• Exercise directions
Please set down the entries below once more, exactly.
** Opening Data extracts block **
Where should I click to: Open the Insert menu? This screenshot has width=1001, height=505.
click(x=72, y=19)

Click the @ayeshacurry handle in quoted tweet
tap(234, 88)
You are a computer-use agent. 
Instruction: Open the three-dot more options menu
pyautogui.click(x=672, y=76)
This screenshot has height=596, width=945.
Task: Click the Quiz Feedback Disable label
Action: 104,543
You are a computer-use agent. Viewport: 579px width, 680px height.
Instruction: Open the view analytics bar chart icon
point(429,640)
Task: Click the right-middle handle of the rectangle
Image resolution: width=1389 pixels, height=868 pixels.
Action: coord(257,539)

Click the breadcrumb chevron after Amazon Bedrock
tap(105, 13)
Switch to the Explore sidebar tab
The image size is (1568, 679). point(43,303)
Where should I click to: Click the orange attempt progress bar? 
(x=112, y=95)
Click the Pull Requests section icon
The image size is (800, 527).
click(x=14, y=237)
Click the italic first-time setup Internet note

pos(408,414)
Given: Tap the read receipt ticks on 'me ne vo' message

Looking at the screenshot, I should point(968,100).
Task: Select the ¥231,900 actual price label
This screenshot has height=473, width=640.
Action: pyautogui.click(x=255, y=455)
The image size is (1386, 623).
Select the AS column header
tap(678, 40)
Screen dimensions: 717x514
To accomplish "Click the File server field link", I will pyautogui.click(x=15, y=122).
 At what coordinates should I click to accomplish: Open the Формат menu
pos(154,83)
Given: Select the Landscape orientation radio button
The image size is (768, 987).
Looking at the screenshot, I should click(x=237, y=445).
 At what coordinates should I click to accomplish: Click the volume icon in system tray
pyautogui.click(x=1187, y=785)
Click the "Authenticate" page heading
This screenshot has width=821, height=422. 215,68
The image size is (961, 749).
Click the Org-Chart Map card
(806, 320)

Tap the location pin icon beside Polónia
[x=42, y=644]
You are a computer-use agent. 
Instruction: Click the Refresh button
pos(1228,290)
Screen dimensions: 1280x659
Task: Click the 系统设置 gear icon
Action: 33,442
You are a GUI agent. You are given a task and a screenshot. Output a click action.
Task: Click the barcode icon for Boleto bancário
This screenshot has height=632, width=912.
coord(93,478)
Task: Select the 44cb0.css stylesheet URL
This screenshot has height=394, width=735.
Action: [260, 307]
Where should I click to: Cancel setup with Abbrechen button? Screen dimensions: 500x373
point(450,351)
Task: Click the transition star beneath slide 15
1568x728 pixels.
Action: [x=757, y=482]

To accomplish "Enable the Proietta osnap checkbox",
** Closing Data extracts block **
• Written solution
Where should I click to: Open the Insert menu? This screenshot has width=1001, height=505.
click(x=72, y=19)

Click the @ayeshacurry handle in quoted tweet
tap(234, 88)
You are a computer-use agent. 
Instruction: Open the three-dot more options menu
pyautogui.click(x=672, y=76)
This screenshot has height=596, width=945.
Task: Click the Quiz Feedback Disable label
Action: 104,543
You are a computer-use agent. Viewport: 579px width, 680px height.
Instruction: Open the view analytics bar chart icon
point(429,640)
Task: Click the right-middle handle of the rectangle
Image resolution: width=1389 pixels, height=868 pixels.
Action: coord(257,539)

Click the breadcrumb chevron after Amazon Bedrock
tap(105, 13)
Switch to the Explore sidebar tab
The image size is (1568, 679). point(43,303)
Where should I click to: Click the orange attempt progress bar? 
(x=112, y=95)
Click the Pull Requests section icon
The image size is (800, 527).
click(x=14, y=237)
Click the italic first-time setup Internet note

pos(408,414)
Given: Tap the read receipt ticks on 'me ne vo' message

Looking at the screenshot, I should point(968,100).
Task: Select the ¥231,900 actual price label
This screenshot has height=473, width=640.
Action: pyautogui.click(x=255, y=455)
The image size is (1386, 623).
Select the AS column header
tap(678, 40)
Screen dimensions: 717x514
To accomplish "Click the File server field link", I will pyautogui.click(x=15, y=122).
 At what coordinates should I click to accomplish: Open the Формат menu
pos(154,83)
Given: Select the Landscape orientation radio button
The image size is (768, 987).
Looking at the screenshot, I should click(x=237, y=445).
 At what coordinates should I click to accomplish: Click the volume icon in system tray
pyautogui.click(x=1187, y=785)
Click the "Authenticate" page heading
This screenshot has width=821, height=422. 215,68
The image size is (961, 749).
Click the Org-Chart Map card
(806, 320)

Tap the location pin icon beside Polónia
[x=42, y=644]
You are a computer-use agent. 
Instruction: Click the Refresh button
pos(1228,290)
Screen dimensions: 1280x659
Task: Click the 系统设置 gear icon
Action: 33,442
You are a GUI agent. You are given a task and a screenshot. Output a click action.
Task: Click the barcode icon for Boleto bancário
This screenshot has height=632, width=912.
coord(93,478)
Task: Select the 44cb0.css stylesheet URL
This screenshot has height=394, width=735.
Action: [260, 307]
Where should I click to: Cancel setup with Abbrechen button? Screen dimensions: 500x373
point(450,351)
Task: Click the transition star beneath slide 15
1568x728 pixels.
Action: [x=757, y=482]

To accomplish "Enable the Proietta osnap checkbox",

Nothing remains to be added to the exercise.